In its motion, Quadrant argues that investing in riskier assets is not rationally designed to increase the value of the firm, even if the riskier assets may yield a higher return. Quadrant offers the elementary observation that "[t]he possibility of a higher return must be discounted for the riskier asset profile and by the costs that will be incurred in continuing the investment function." Dkt. 129 at 6-7. While that is true, it does not mean that investing in riskier assets is not rationally designed to increase the value of the firm. Risk is a double-edged sword, offering the potential for greater return but with an increased possibility of loss. Directors, not courts, are charged with weighing the costs and benefits of risk and making a decision about how much risk the firm should assume. See In re Citigroup Inc. S'holders Deriv. Litig., 964 A.2d 106, 131 (Del. Ch. 2009). Taking on increased risk was one rational business strategy for Athilon. The decision may turn out poorly, or it may increase the value of the entity. The Board's decision to increase the risk profile of Athilon's investment portfolio was not so far beyond the bounds of judgment that it supports an inference of bad faith.
Pointing out that the Board amended the Operating Guidelines to authorize greater risk did not alter the analysis.

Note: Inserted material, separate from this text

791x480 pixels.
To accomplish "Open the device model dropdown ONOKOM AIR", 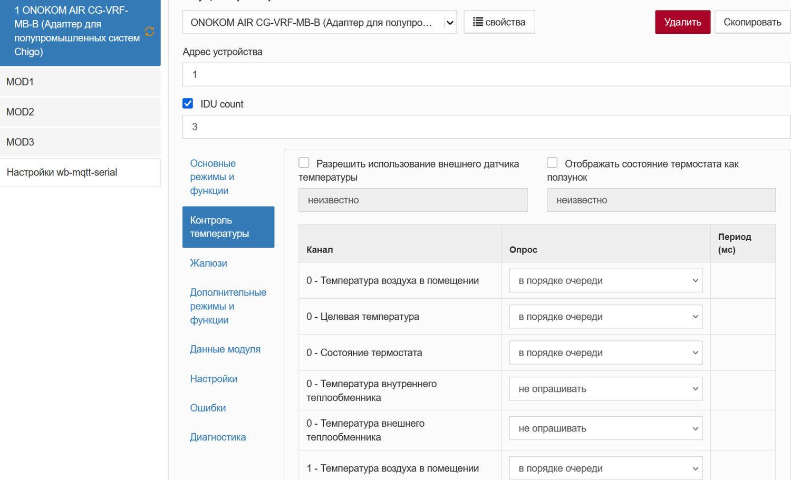I will coord(319,23).
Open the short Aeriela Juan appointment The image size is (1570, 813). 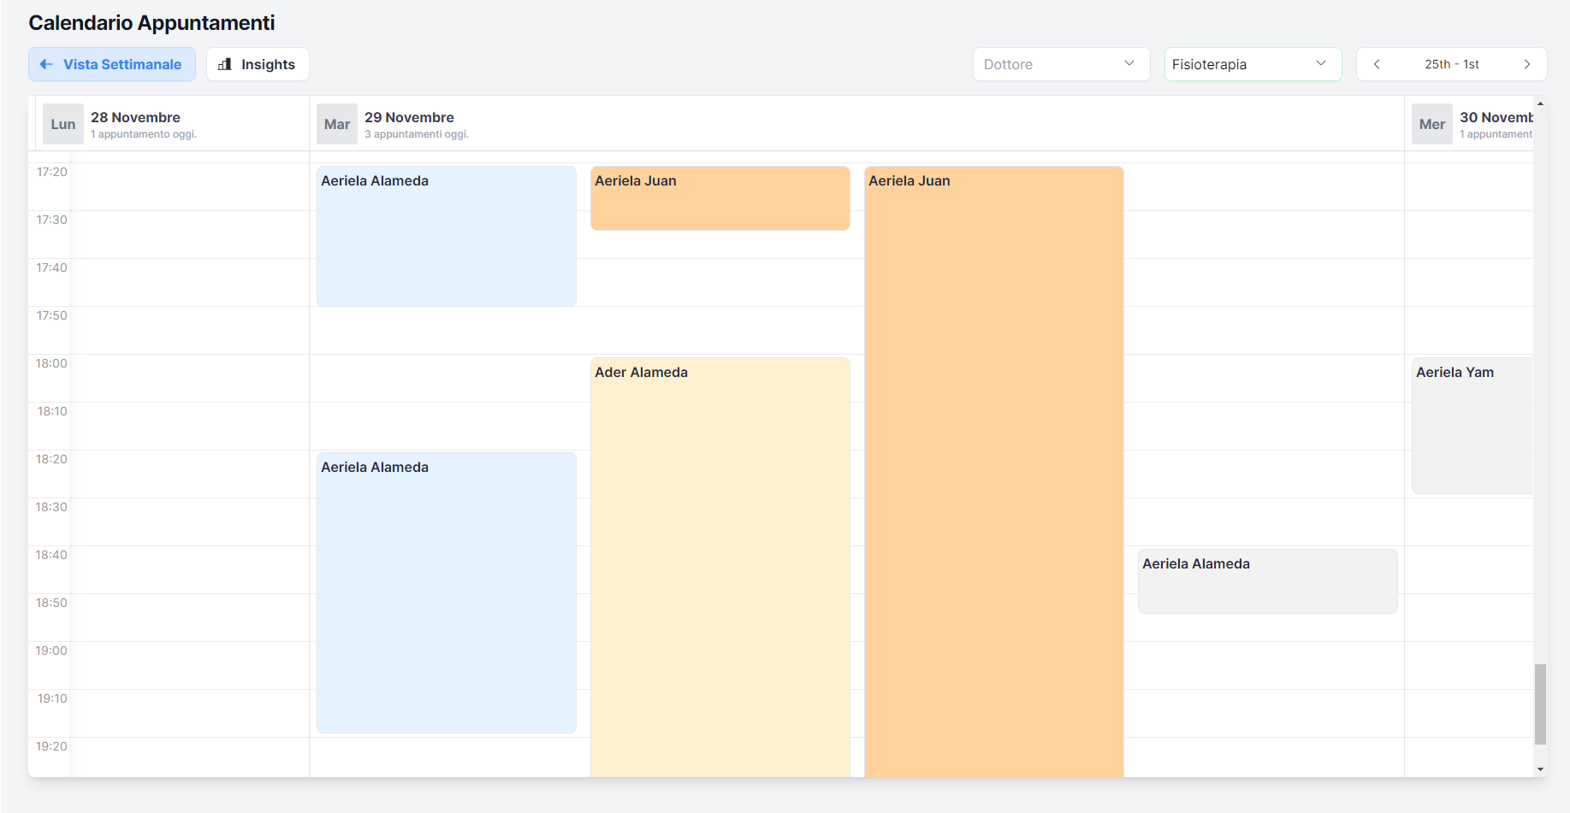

That step was consistent with and necessary to facilitate the Board's risk-on strategy. It did not add sufficient weight to the allegations to rebut the presumption of good faith conferred by the business judgment rule. The court did not misapprehend the allegations Quadrant made in an effort to rebut the business judgment rule, so Quadrant's second argument does not provide grounds for reconsideration either.
Quadrant closes its motion by asking that if the Rule 59(e) motion is denied, then the Rule 12(b)(6) Opinion be modified to specify that the dismissal is without prejudice. Quadrant posits that discovery may uncover evidence which will permit Quadrant to plead a claim sounding in bad faith. Under Rule 15(aaa), the dismissal is with prejudice. The Rule 12(b)(6) Opinion, however, is an interlocutory ruling. See Siegman v. Columbia Pictures Entm't, Inc., 1993 WL 10969, at *3 (Del. Ch. Jan. 15, 1993) ("Prejudgment i orders remain interlocutory and can be reconsidered at any time, but efficient disposition of the case demands that each stage of the litigation build on the last, and not afford an opportunity to reargue every previous ruling." (quoting IB Moore's Federal Practice ¶ 0.404, at 117-18 (1992)). Subject to the law of the case doctrine, it can be revisited should future developments, including evidence generated by the discovery process, provide a compelling reason for doing so. See Zirn v. VLI Corp., 1994 WL 548938, at *2 (Del. Ch. Sept. 23, 1994) (Allen, C.) ("Once a matter has been addressed in a procedurally appropriate way by a court, it is generally held to be the law of that case and will not be disturbed by that court unless compelling reason to do so appears.").
Quadrant has not carried its burden of demonstrating that the court overlooked a principle of law that would have controlling effect or misapprehended the law or the facts so that the outcome of the decision would be affected. The Rule 59(e) motion is denied.